Com criteriosa busca de elementos informativos, o Autor aborda a questão da presença de Saint-Exupéry em terras catarinenses. Segundo vagos comentários, disseminados pela vox populi e depois ampliados pela imprensa, ele seria um assíduo frequentador do aeródromo do Campeche, onde teria feito amizade com uma pessoa do local, em cuja companhia se dedicava à preparação de peixadas. Isso, no entanto, não passaria de lenda, desmentida pela verdade histórica, como demonstrou com robusta argumentação, não faltando, inclusive, comparações entre as datas de certos fatos fundamentais e a real presença do piloto-escritor em outros lugares. A versão de que ele seria o mesmo Zé Peri ou Perri, corruptela de seu nome, sustentada até mesmo em livro, não encontra apoio nos fatos como demonstrou o Autor ao examinar em detalhe todas as circunstâncias que envolvem a questão. “O piloto nunca operou na Linha Rio-Buenos Aires como querem alguns acreditar – conclui ele. – E nas únicas ocasiões em que pousou em Pelotas, e muito provavelmente em Florianópolis, tratava-se de rápidas escalas técnicas, tendo como radionavegador Jean Macaigne” (p. 104). Tudo não passaria do fenômeno classificado como invenção das tradições, como o definia Eric Hobsbawn, ou seja, uma reinvenção da memória do pescador envolvido no caso e que seria o suposto amigo e interlocutor do piloto.

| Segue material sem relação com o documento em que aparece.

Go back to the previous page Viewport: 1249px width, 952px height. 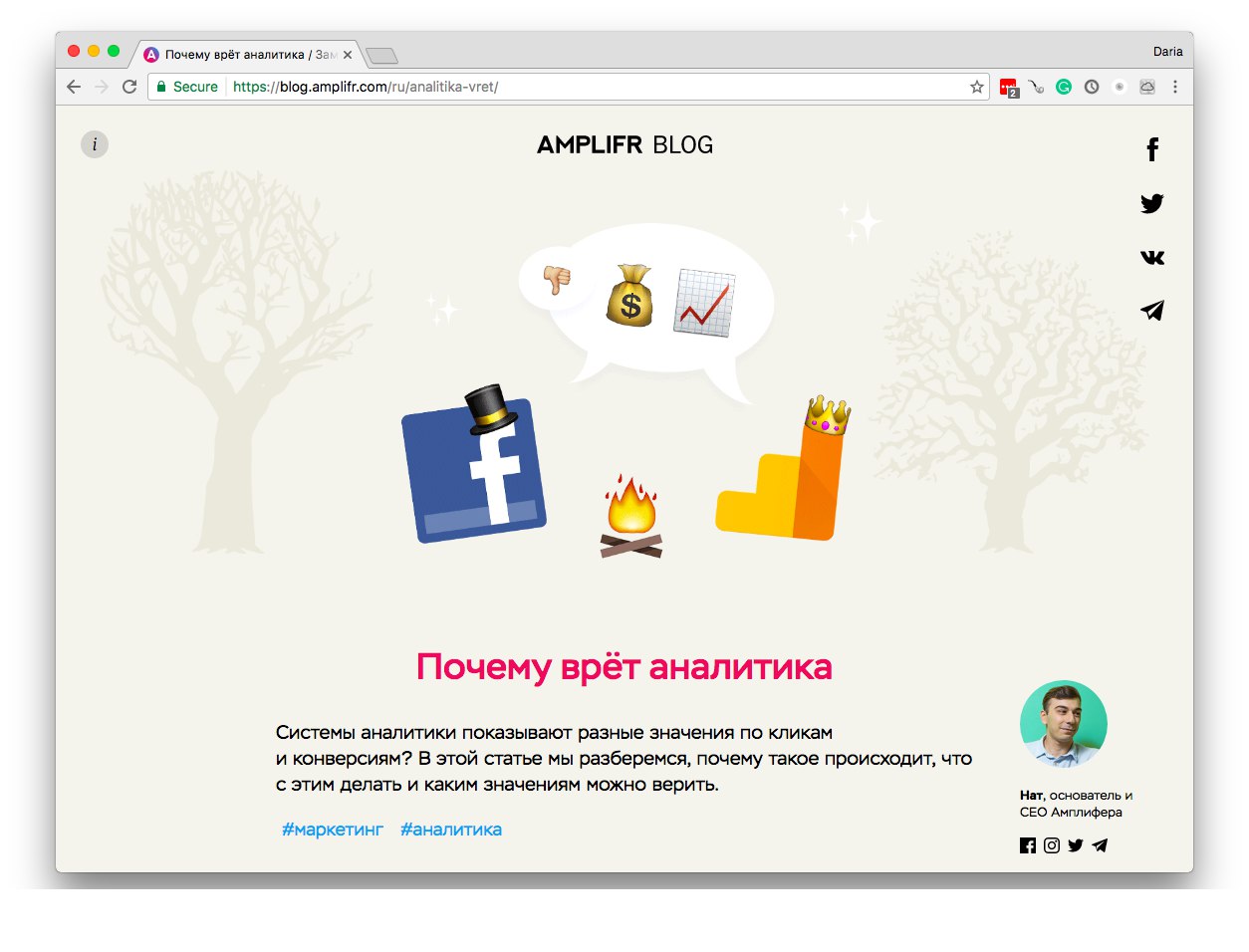[x=74, y=87]
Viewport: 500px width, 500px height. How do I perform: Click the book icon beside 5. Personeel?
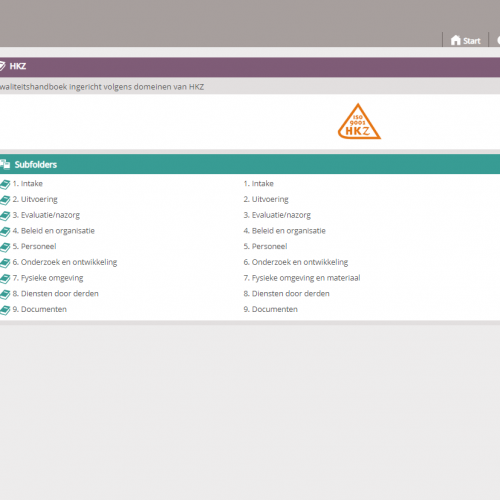(x=5, y=247)
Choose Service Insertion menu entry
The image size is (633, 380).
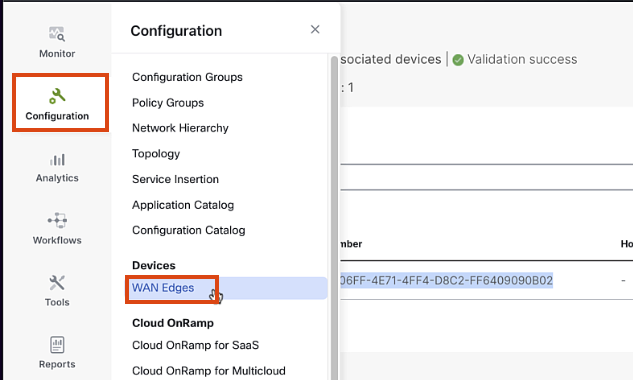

Muitos outros aspectos da epopeia são abordados no livro. As perigosas travessias do Atlântico e da Cordilheira dos Andes, a extensão das linhas até Natal e os países do sul, as vitórias e as derrotas, inclusive as tragédias em que pereceram muitos desses valentes que afrontavam as distâncias, as tempestades e a escuridão impenetrável das noites porque a linha não podia parar. Há também muitos elementos biográficos de diversos participantes, inclusive de Saint-Exupéry e seu trágico desaparecimento. “Em 31 de julho de 1944, o piloto de um Lockheed Lightning P-38 não volta de uma missão que faria sobre a França ainda ocupada: era o capitão Saint-Ex. Saíra de sua base na Córsega para sumir no Mar Mediterrâneo. Desaparecia, aos 44 anos, da mesma forma misteriosa que seus amigos Mermoz, Guillaumet e Reine” – escreve o Autor (p. 96). Deixou uma admirável obra literária e um exemplo de bravura e dedicação.
Morria o herói. Nascia o mito.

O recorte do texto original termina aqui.